Eles tinham acabado de terminar quando uma pequena placa de metal pendurada no quadril de Zorian tremeu repentinamente e a voz de Alanic emanou dela, fraca, mas nítida e perfeitamente audível.
“Aqui é Alanic, código Tharo oito sete quatro. Vocês já devem ter terminado. A câmara está limpa?”
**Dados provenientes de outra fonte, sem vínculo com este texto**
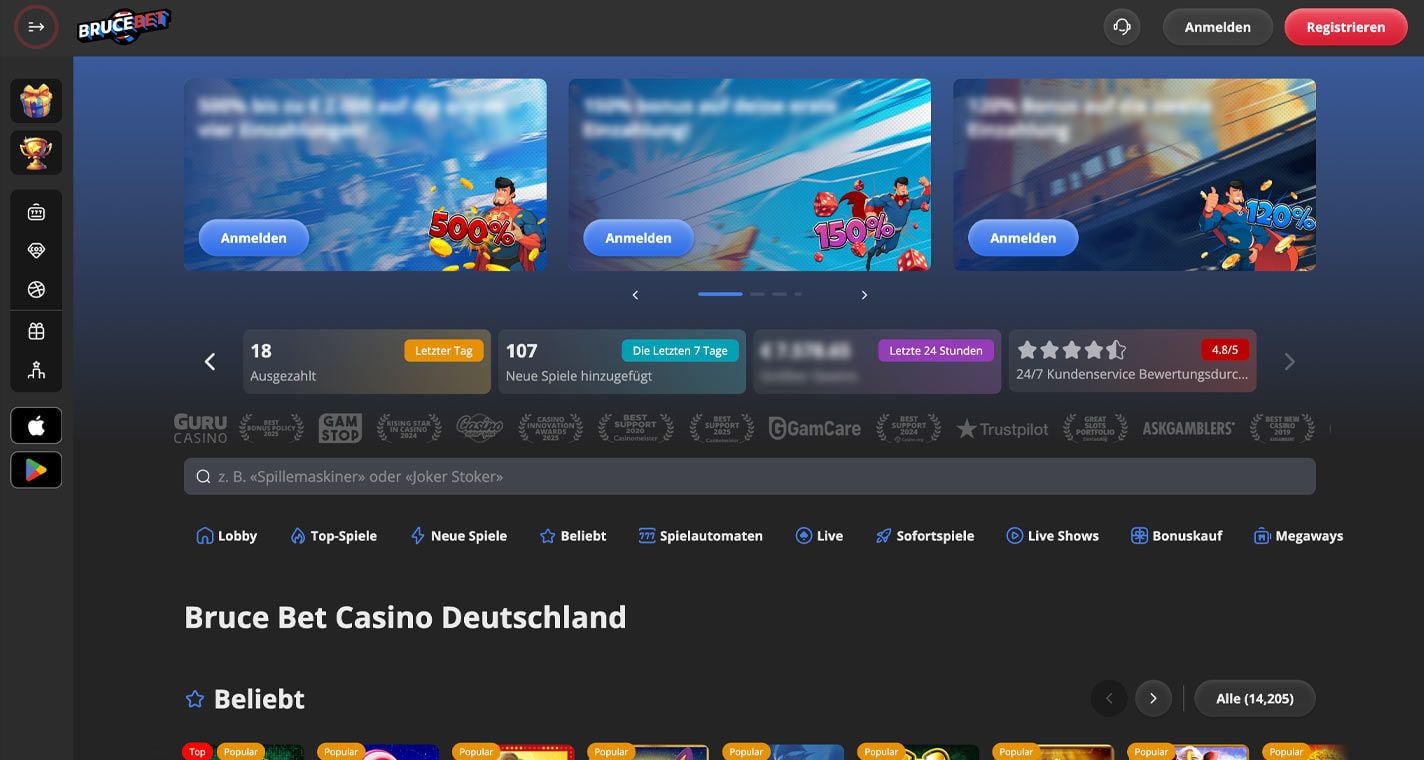Click the BruceBet logo
The height and width of the screenshot is (760, 1424).
pyautogui.click(x=124, y=26)
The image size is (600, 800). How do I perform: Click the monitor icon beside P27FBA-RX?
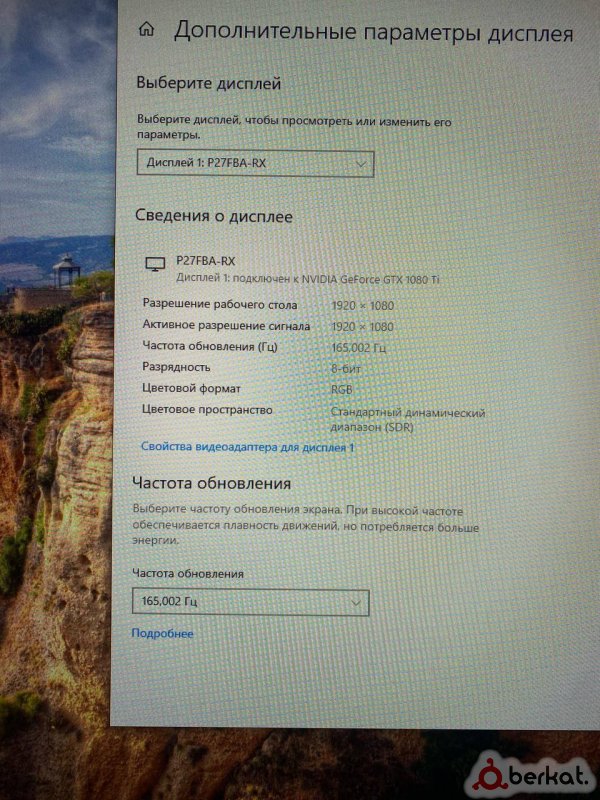tap(155, 264)
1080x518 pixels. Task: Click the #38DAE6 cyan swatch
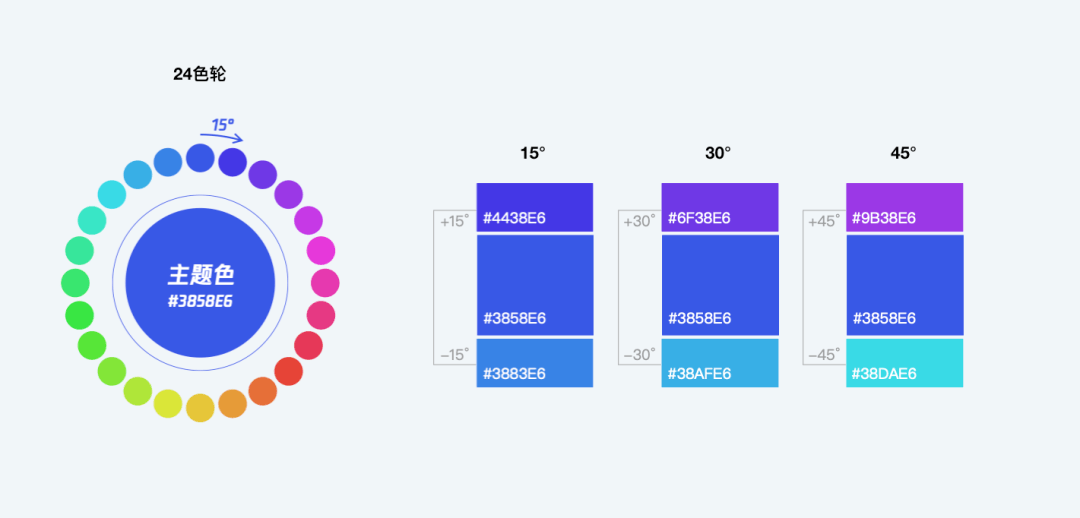click(x=904, y=363)
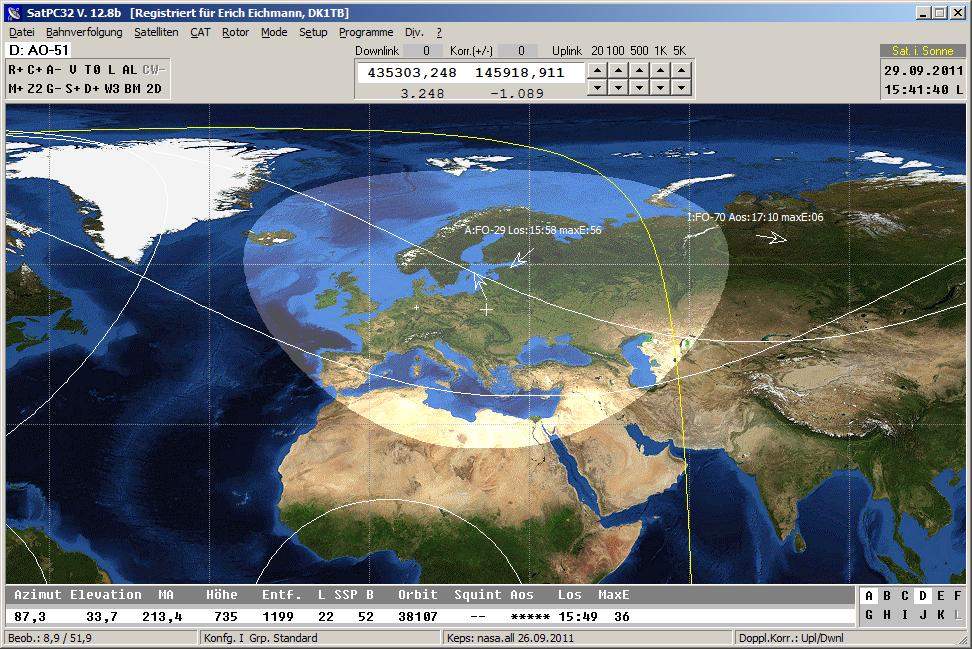Toggle the C+ CAT control

pos(34,70)
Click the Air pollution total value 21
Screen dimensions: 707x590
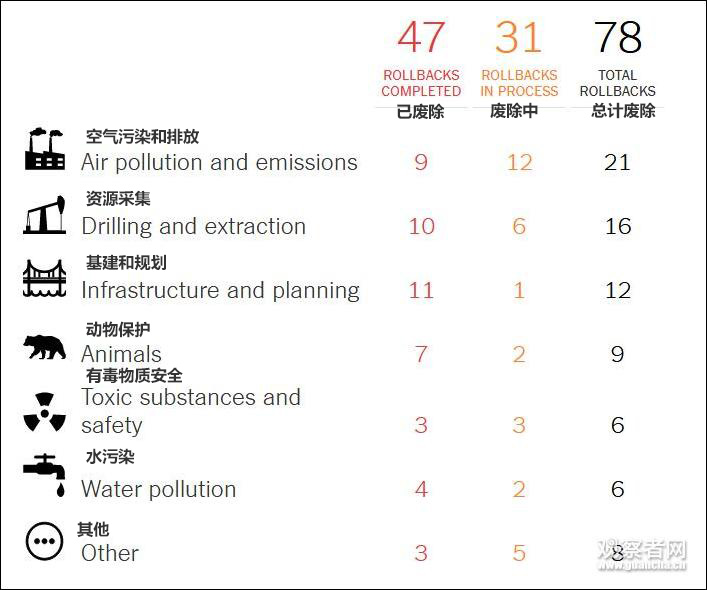tap(617, 162)
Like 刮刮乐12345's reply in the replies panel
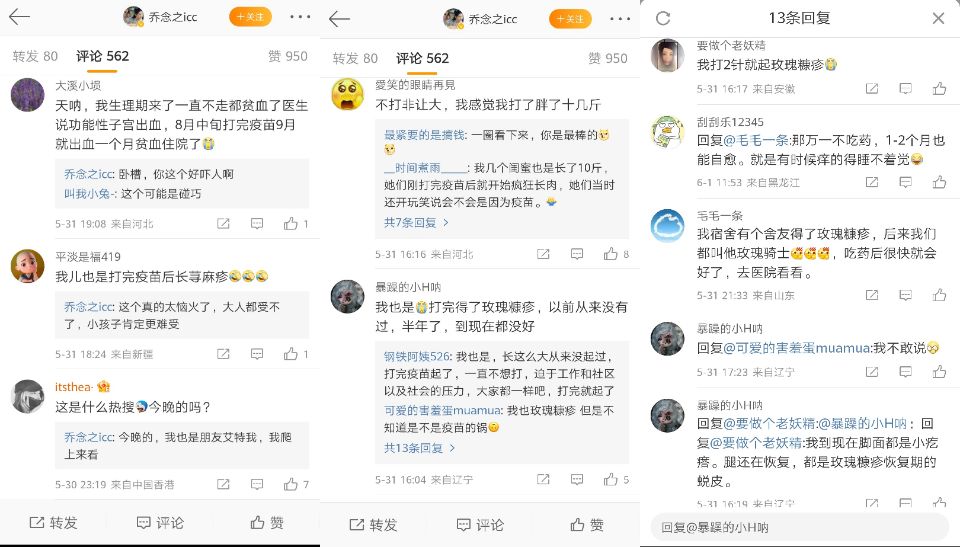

“Aqui é Zorian, código Raha um um oito”, disse Zorian de volta à placa. Ele pessoalmente achava meio desnecessário, mas Alanic insistiu que esses códigos fossem usados sempre que fizessem contato um com o outro através da placa de comunicação. “Tudo está limpo do meu lado. Você pode trazer todos para a câmara do portal.”
Cinco minutos depois, um fluxo aparentemente interminável de pessoas invadiu a antiga base de Ibasan, liderada por Xvim e Alanic. Alguns deles eram soldados e magos de batalha, ali para garantir a segurança das pessoas reunidas contra os habitantes da Masmorra, mas a maioria eram vários artífices, estudiosos, especialistas em dimensionalismo, artesãos de feitiços e assim por diante. Todos foram conduzidos ao centro da câmara e presenteados com o portão Ibasan.
Todos se reuniram ao redor do portal, examinando-o atentamente… alguns com entusiasmo óbvio e outros com estoicismo profissional.
“Muito bem, pessoal”, disse Xvim. “Temos apenas algumas horas para descobrir o máximo possível sobre isso, então façam o seu melhor. O Sr. Kazinski e o Sr. Noveda são os líderes deste projeto, então, por favor, relatem todas as suas descobertas a eles. Não se deixem enganar pela pouca idade deles, eles têm muita confiança das autoridades neste assunto.”
E assim, quase cem especialistas respeitados, reunidos de toda Eldemar, começaram a estudar o portão de Ibasan e como ele poderia ser recriado.